Œuvre de Takashi Murakami dans « Beyond the Streets ». Photo reproduite avec l’aimable autorisation de Beau Roulette.
Une autre pièce marquante au centre de l’exposition est un grand rideau peint à la bombe suspendu au plafond de l’entrepôt. Le célèbre artiste Takashi Murakami a collaboré avec les artistes de rue japonais MADSAKI et snipe1 sur cette toile recto-verso. Elle présente des représentations abstraites des personnages emblématiques de Murakami, Kaikai et Kiki, peintes aux côtés des lettrages colorés en bulles popularisés par le graffiti new-yorkais des années 1980.

À l’intérieur du rideau concave de Murakami, l’écriture sur la moitié supérieure de la toile cède la place à des formes en fusion ponctuées de teintes orange, rouge et jaune qui donnent l’impression que la toile brûle de l’intérieur. C’est le Murakami Old School mêlé au street art Old School : Murakami est devenu célèbre pour son vaste corpus d’œuvres dystopiques faisant référence à l’anime et aux angoisses post-guerre du Japon concernant un Armageddon nucléaire.

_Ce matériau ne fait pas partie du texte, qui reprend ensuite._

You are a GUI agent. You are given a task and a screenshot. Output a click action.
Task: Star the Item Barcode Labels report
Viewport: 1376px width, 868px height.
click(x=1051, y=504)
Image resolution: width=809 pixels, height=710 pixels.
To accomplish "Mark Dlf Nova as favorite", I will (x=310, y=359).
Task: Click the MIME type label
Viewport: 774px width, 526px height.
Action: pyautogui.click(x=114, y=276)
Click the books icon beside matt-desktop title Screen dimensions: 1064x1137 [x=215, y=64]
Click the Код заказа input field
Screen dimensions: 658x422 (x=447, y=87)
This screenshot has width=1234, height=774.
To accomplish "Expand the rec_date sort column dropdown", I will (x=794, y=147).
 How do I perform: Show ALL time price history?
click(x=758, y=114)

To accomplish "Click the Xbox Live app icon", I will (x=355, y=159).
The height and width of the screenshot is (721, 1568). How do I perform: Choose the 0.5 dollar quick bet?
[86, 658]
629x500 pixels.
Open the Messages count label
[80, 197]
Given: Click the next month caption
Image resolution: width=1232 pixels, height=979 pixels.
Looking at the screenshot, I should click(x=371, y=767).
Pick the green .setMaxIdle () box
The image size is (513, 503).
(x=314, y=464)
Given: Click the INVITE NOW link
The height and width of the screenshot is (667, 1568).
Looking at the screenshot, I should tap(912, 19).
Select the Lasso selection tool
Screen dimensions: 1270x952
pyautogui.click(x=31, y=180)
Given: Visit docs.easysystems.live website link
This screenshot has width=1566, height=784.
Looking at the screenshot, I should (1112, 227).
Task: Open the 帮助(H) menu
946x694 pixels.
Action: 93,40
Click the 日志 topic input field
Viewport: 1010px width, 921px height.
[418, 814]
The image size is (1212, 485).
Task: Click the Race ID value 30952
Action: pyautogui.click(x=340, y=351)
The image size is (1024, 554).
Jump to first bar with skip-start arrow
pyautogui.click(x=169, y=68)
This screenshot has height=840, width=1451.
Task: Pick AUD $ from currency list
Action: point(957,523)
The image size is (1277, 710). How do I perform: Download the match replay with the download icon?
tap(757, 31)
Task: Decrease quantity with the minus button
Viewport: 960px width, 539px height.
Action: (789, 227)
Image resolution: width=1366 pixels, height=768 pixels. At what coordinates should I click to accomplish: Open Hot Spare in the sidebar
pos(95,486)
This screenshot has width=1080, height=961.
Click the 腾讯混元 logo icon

Ici, les interprétations brutes du graffiti new-yorkais classique évoquent aussi les associations avec le krach économique des années 1970 qui a vu naître le graffiti dans le Bronx.

Détail d’une œuvre de Takashi Murakami dans « Beyond the Streets ». Photo reproduite avec l’aimable autorisation de Beau Roulette.

Sur un mur blanc de « Beyond the Streets », des photos d’archives du documentariste du graffiti Martha Cooper apportent un contexte historique important, célébrant le travail de graffeurs souvent éclipsés par le succès commercial de nombreux contemporains célébrés ailleurs ici.
Dans un autre coin de l’exposition, Gastman inclut un hommage photographique aux pionniers du graffiti Cornbread de Philadelphie, Taki 183 de New York, et aux Wall Writers des années 1960 et 1970. Leurs styles d’écriture importants ont transformé le graffiti de simples tags en fresques murales. En tant que premiers scribes et gardiens respectés de la culture graffiti, la présence des œuvres de ces artistes originaux, capturées en photos et films documentaires, prolonge la célébrité éphémère qu’ils ont connue en peignant murs et trains il y a environ 40 ans.

Wall Writers [de gauche à droite] : Henry 161, Mike 171, Wicked Gary des Ex Vandals, et SJK 171. Photo reproduite avec l’aimable autorisation de Colony Little.

En explorant l’histoire du street art aux côtés de nouvelles interprétations passionnantes de cette pratique, « Beyond the Streets » éclaire de manière bienvenue les premiers influenceurs qui continuent de laisser leur empreinte, mais aussi la nature toujours changeante de ce mouvement mercuriel qu’ils ont contribué à faire naître.